After reboot, SEP is running, but again I have no information that Internet Email via POP3 is being protected.  When I select Options, Auto-Protect I do not have a tab for Internet Email settings.

Does anyone have Internet Email (e.g. POP3) protection running using SEP under Windows 7 32-bit OR 64-bit ?

Is Internet Email auto-protect even part of the SEPWin64 installation ?

Should I have installed from the "SEP" folder instead of the SEPWin64 folder even though I am running on x64 Windows 7 RC ?

Thanks for any thoughts or information!

Hi!
I've got two different clean installs of Win7 RC (Build 7100) - one 64bit which I had no problems installing SEP11 MR4 MP1 on, just standard install - and one 32bit which is really troublesome. What happens here is that the process LuCOMServer_3_3.Exe (now named LUCOM~1.Exe in Taskmgr) hangs with appx 100% CPU during the installation. I've left it for an hour, but nothing happens...

Then I did like suggested here, running LUSetup first, rebooting, and then normal install. I had to do a little 'trick' to make it install properly, rename the LuCOMServer_3_3.exe file while killing the process, and then renaming it back right away. The LU service then installed just fine, and service was OK after reboot. When I ran normal Setup after this, it ran for a minute, and then the same thing happened - the LuCOMServer_3_3 hung on 100% CPU (only this time it showed the correct filename on the process).

The version above is the latest I can find available on our FileConnect site - where can I get a newer one, I really don't like to run without any AV solution for long :-)

Was running through different installation scenarios today on my 64-bit W7 RC 7100 machine as a followup to my post from 2 days ago.

I am installing unmanaged client from the CD, Microsoft Office 2007 is already installed.

SEPWin64/x64 is the only directory on CD1 that allows me to do any sort of installation.  Running in the SEP folder terminates with a dialog recommending that I install Win64 version instead.  Setup Properties -> Details read 11.4014.26 for the MR4 MP1a package I am using.

When I run the installer in the SEPWin64/x64 directory, I do not have a selection for Internet Email or POP3/SMTP or anything similar under the "Antivirus Email Protection" category when running a Custom Setup.

When I try running "setup /v"addlocal=Core,SAVMain,Pop3Smtp,PTPMain" from the CMD line, I get an error dialog that reads "Error 2711.  The specified Feature name ("Pop3Smtp") not found in Feature table."

This sounds like my x64 installation package does not include the Pop3Smtp protection tool, which sounds odd to me.  When I've used this to install Windows XP computers, I can install the Pop3Smtp protection with no problems.

Thoughts please ?

thats because the mail scanning tools are 32bit only at the moment, they are not present in the 64bit client

What files do I need to download for win 7 rc?

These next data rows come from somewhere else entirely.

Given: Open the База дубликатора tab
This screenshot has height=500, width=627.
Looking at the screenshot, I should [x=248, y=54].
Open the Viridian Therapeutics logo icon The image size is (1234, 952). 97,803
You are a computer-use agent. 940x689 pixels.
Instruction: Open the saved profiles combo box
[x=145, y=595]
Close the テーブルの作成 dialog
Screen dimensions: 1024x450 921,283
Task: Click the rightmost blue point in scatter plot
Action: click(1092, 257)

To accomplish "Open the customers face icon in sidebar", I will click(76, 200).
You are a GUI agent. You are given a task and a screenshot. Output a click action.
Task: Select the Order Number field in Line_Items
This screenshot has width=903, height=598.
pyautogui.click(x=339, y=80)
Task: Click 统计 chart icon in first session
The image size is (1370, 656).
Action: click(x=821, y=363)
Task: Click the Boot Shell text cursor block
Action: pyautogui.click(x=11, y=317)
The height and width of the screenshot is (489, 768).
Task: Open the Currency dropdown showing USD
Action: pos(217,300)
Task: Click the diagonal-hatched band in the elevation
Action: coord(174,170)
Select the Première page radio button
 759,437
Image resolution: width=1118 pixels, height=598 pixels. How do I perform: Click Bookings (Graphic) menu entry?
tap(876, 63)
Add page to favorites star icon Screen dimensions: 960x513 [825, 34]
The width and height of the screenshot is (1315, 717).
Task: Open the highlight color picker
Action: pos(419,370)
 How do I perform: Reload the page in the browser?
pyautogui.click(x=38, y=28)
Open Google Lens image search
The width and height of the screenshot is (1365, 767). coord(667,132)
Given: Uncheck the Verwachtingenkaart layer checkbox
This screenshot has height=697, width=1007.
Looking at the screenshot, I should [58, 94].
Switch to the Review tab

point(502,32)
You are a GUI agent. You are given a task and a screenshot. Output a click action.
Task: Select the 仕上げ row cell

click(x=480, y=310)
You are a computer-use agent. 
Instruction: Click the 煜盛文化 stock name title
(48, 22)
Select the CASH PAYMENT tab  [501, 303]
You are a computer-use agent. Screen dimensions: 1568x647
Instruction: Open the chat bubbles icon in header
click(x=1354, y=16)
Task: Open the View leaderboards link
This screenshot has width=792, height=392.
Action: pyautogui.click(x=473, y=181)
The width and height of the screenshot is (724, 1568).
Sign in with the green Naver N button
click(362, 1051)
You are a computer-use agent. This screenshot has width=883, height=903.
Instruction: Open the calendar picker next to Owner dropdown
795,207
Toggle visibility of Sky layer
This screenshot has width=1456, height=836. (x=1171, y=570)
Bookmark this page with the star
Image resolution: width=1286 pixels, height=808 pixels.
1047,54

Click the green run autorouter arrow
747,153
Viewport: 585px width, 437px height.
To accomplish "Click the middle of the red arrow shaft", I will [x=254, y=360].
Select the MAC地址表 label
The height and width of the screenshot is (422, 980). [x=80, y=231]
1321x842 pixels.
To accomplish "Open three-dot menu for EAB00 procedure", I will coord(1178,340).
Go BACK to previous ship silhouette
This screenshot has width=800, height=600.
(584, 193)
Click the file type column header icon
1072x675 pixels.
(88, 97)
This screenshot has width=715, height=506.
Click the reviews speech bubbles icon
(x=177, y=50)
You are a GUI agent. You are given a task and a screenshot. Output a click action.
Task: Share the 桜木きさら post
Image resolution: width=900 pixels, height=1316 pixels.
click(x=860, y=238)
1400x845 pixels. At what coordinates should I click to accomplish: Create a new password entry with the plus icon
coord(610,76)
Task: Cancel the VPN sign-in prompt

I only want the client - SEP MR4 MP2 - not the management console etc

Where do I get them?

I have the Win7 RC 64-bit and SEP 11.0.40414.26 installed as an Unmanaged Client.  Then  I got brave and tryed to import the SyLink.xml file to become a managed client.   I got the BSOD, but was able to recover using safe mode and disabled the services Symantec Management Client and Symantec Network Access Control.  Then rebooted to normal.

I went back into the Control Panel and selected the Symantec EP and selected Repair.  That fixed SEP and and I am up and running fine with the exception that I cannot connect to our wireless network.  I keep getting prompted for a password.

Hello,

I am running Win7 RC x64 and have installed SEP 11.0.4202.75_MR4_MP2 in Unmanaged client mode with no problems.  Install was smooth.  I did receive a LiveUpdate message saying that another instance of LU was already running, but after a clean reboot LU ran flawlessly. 

-Steven

Will an update for the trial version of SEP be available for RU5?

windows keeps giving errors about blocking a a driver using MR4 MP2. Didnt have this issue with the RC.